Enchentes no RS: como a situação pode afetar produtores rurais e Fiagros?

A situação de calamidade devido às enchentes no Rio Grande do Sul pode afetar significativamente os produtores rurais e os Fiagros.

Enchentes no RS: como a situação pode afetar produtores rurais e Fiagros?
SNFZ11 mira valorização de fazendas - Foto: Pexels.

A situação de calamidade devido às enchentes no Rio Grande do Sul impactou significativamente o cotidiano de produtores rurais no Estado, e consequentemente, pode afetar a rentabilidade de alguns Fiagros (Fundos de Investimento nas Cadeias Produtivas Agroindustriais), afirmam os especialistas.

Marcos Piellusch, professor da FIA Business School, afirma que investidores posicionados em Fiagros com exposição ao setor agrícola nas áreas afetadas, podem enfrentar mudanças nos retornos de seus investimentos. “Isso se deve ao aumento do risco de crédito, bem como à potencial redução na produtividade e lucratividade dos projetos financiados”, explica Piellusch. 

Mesmo em áreas menos afetadas diretamente pela água, o acesso restrito devido a estradas danificadas ou inundadas pode interromper as operações normais, como a colheita e o transporte de produtos. Em face dessas dificuldades financeiras, produtores podem buscar renegociações de dívidas, incluindo prorrogação de prazos e alteração nas condições de pagamento de seus financiamentos.

▸ Material fornecido
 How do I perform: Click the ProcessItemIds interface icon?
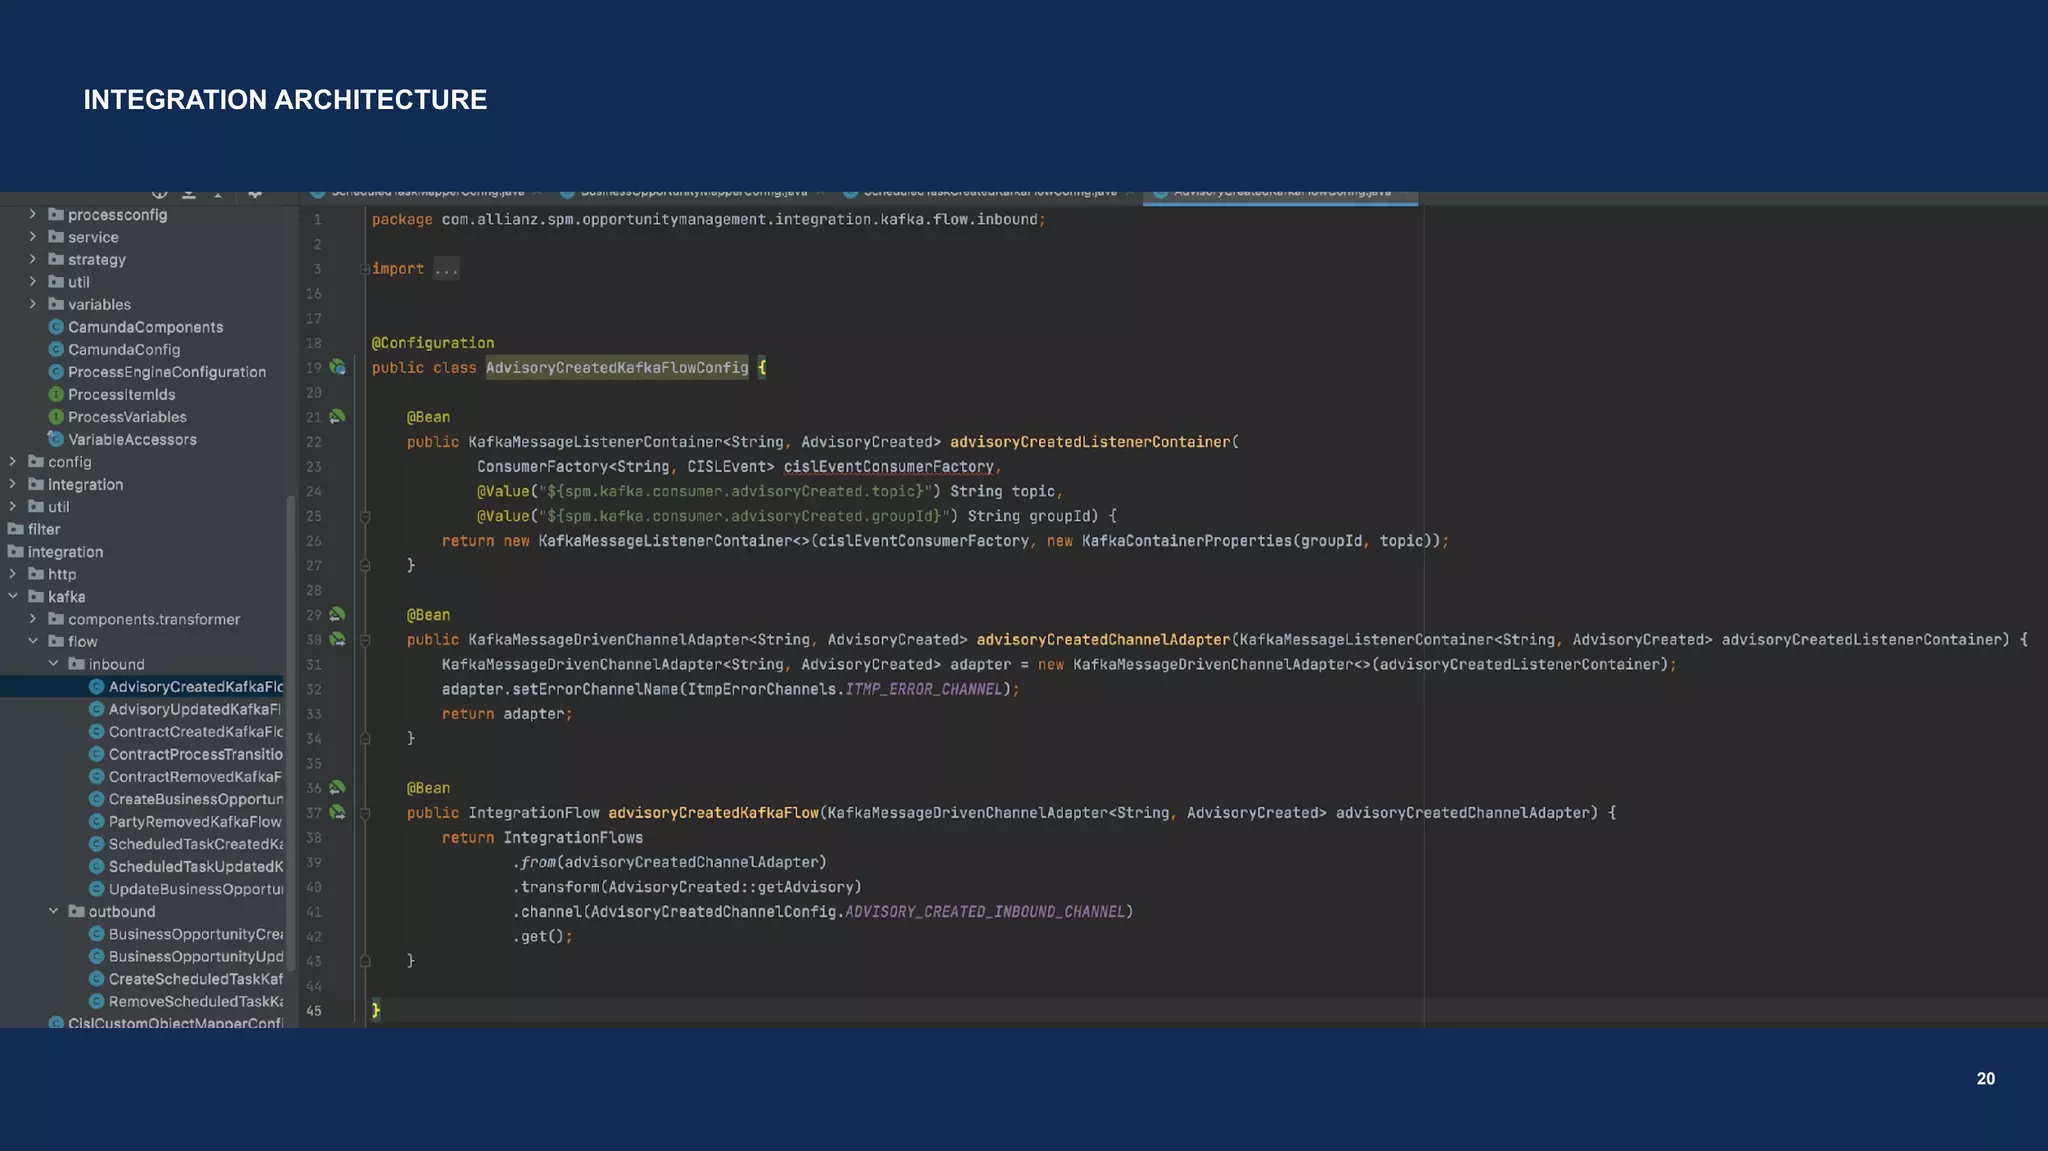(x=56, y=395)
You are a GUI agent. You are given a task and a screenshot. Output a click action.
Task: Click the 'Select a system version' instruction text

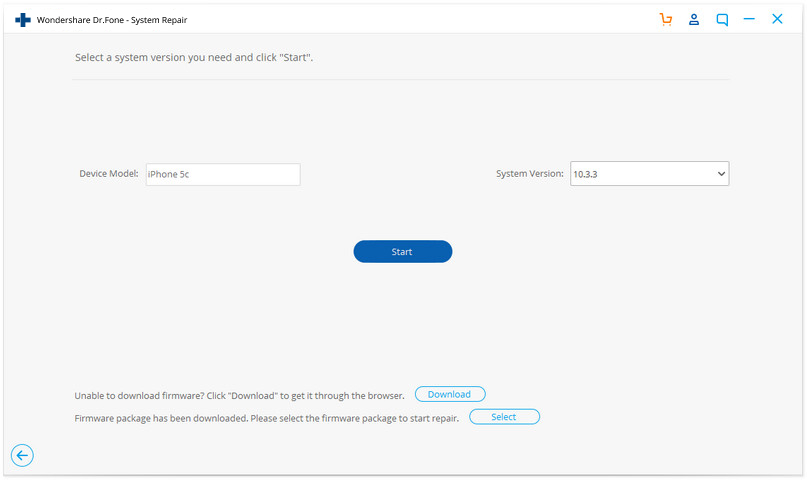pos(194,58)
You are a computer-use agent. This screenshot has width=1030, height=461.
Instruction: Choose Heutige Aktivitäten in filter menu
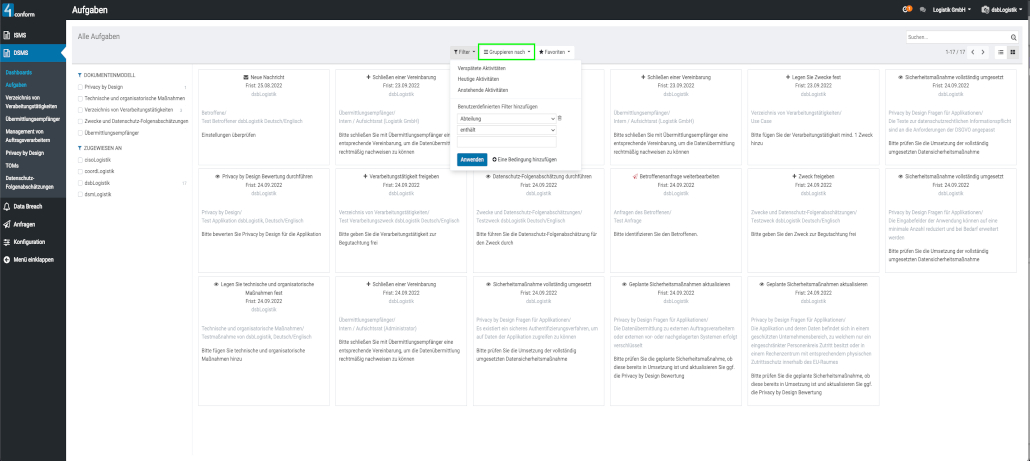478,78
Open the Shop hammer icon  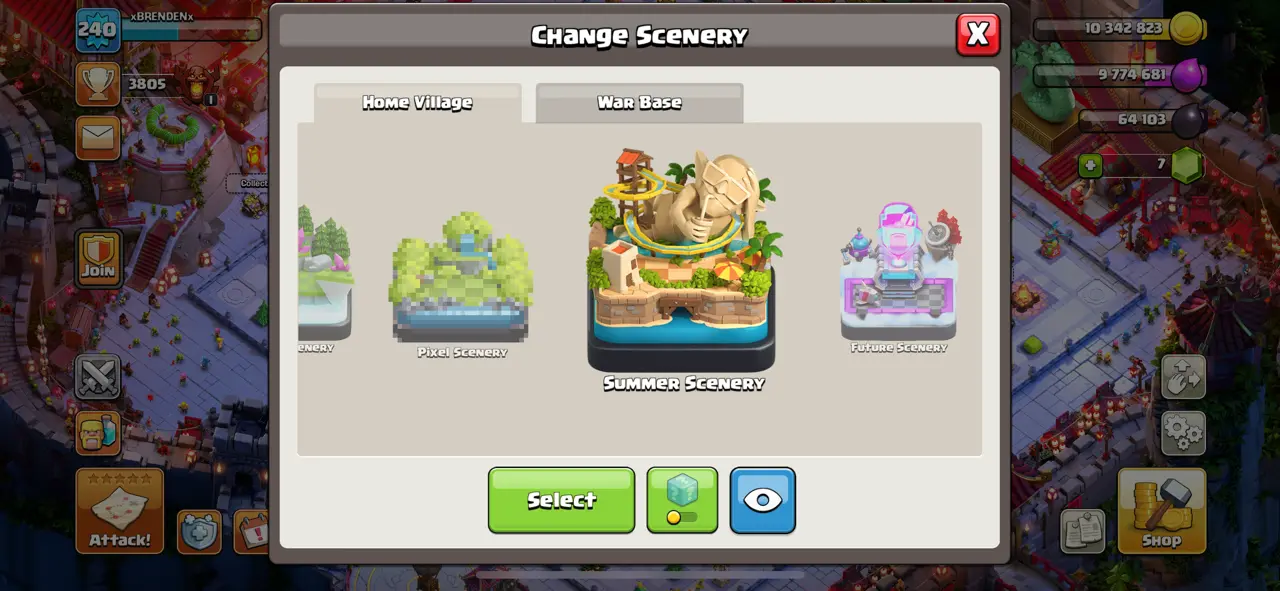(x=1162, y=511)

▸ Tarefas propostas
[A] Por favor, reproduza as linhas da listagem desde a primeira até a linha que contém "pos(194,58)", ambas incluídas. Deixe as imagens de fora da resposta.
[B] Dê continuidade ao texto sobre as enchentes no Rio Grande do Sul e os Fiagros, a partir da última frase apresentada.

▸ Respostas em ordem
[A]
 How do I perform: Click the ProcessItemIds interface icon?
(x=56, y=395)
You are a GUI agent. You are given a task and a screenshot. Output a click action.
Task: Click the 'Select a system version' instruction text

pos(194,58)

[B]
Para Piellusch, neste contexto, o governo deve intervir para ajudar o setor agrícola. Isso inclui medidas como suspensão temporária de dívidas, concessão de novos créditos com condições facilitadas e até apoio direto aos produtores mais afetados. “Facilitar a renegociação de dívidas e oferecer suporte técnico e financeiro pode ajudar a manter a estabilidade econômica do setor agrícola”, acrescenta o professor da FIA.

Recentemente, medidas foram anunciadas pelo governo federal para apoiar a agricultura familiar e os médios produtores rurais afetados pelas intensas chuvas que devastaram diversas cidades do Rio Grande do Sul. 

Entre as ações definidas estão a suspensão do pagamento das parcelas a vencer dos empréstimos de crédito rural, a concessão de descontos nos juros dos empréstimos e a ampliação dos prazos para o início do pagamento da captação de recursos. O montante total de socorro destinado ao setor no estado pode chegar a R$ 5 bilhões.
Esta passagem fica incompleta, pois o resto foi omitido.